If you need help, Steve, let me know.  I answered that cat twice on 
Mandolin Cafe.  He's the one who offered too so it wasn't as if people 
were forcing him to give up the music.

Steve Cantrell wrote:
> I know--I thought I'd give a respectable time before I gave him the 
> prod. I believe that time is expired. He also had one of Phebel's mandos 
> as I recall. He said Phebel also had an F but he wasn't sure what had 
> come of it. Prodding in progress....
> 
> ------------------------------------------------------------------------
> *From:* mistertaterbug <[email protected]>
> *To:* Taterbugmando <[email protected]>
> *Sent:* Friday, March 13, 2009 7:22:31 PM
> *Subject:* Re: Linthead Stomp - the book
> 
> 
> Steve,
> Should we load up in the car and go over there? Whose address did you
> send him? <G>
> Tater
> On Mar 13, 9:46 am, Steve Cantrell <[email protected] 
> <mailto:[email protected]>> wrote:
>  > I got an email from a neighbor of Phebel who mentioned that he had 
> some additional recordings of Wright on cassette. He told me if I sent 
> him an address he would send a copy, but so far no dice. Still hoping, 
> though.
>  >
>  > ________________________________
>  > From: Rich DelGrosso <[email protected] 

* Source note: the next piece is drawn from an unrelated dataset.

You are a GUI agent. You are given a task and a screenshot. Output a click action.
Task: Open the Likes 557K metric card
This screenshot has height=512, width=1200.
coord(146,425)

> <mailto:[email protected]>>
>  > To: [email protected] 
> <mailto:[email protected]>
>  > Sent: Friday, March 13, 2009 10:38:31 AM
>  > Subject: RE: Linthead Stomp - the book
>  >
>  > It does sound good. I assume you all know the song "Linthead Stomp" by
>  > Phebel Wright, the Kentucky bluegrass player from the fifties. I 
> would like
>  > to know more about Wright and I hope this book sheds some light.
>  >
>  > -----Original Message-----
>  > From: [email protected] 
> <mailto:[email protected]> 
> [mailto:[email protected] 
> <mailto:[email protected]>]
>  >
>  > On Behalf Of 14strings
>  > Sent: Friday, March 13, 2009 8:02 AM
>  > To: Taterbugmando
>  > Subject: Linthead Stomp - the book
>  >
>  > Here's a review I just read in the magazine "The Atlantic"; looks
>  > interesting. Has anybody read this book?
>  >
>  > Linthead Stomp: The Creation of Country Music in the Piedmont South
>  > Patrick Huber
>  > North Carolina
>  >
>  > A new, canny take on Old, Weird America, this colorful, contrarian
>  > book does much to dispel a spate of antediluvian tropes, musical and
>  > otherwise. The myth holds that prewar country music was a grassroots
>  > phenomenon, made and popularized by pickin'-and-grinnin' farmhands.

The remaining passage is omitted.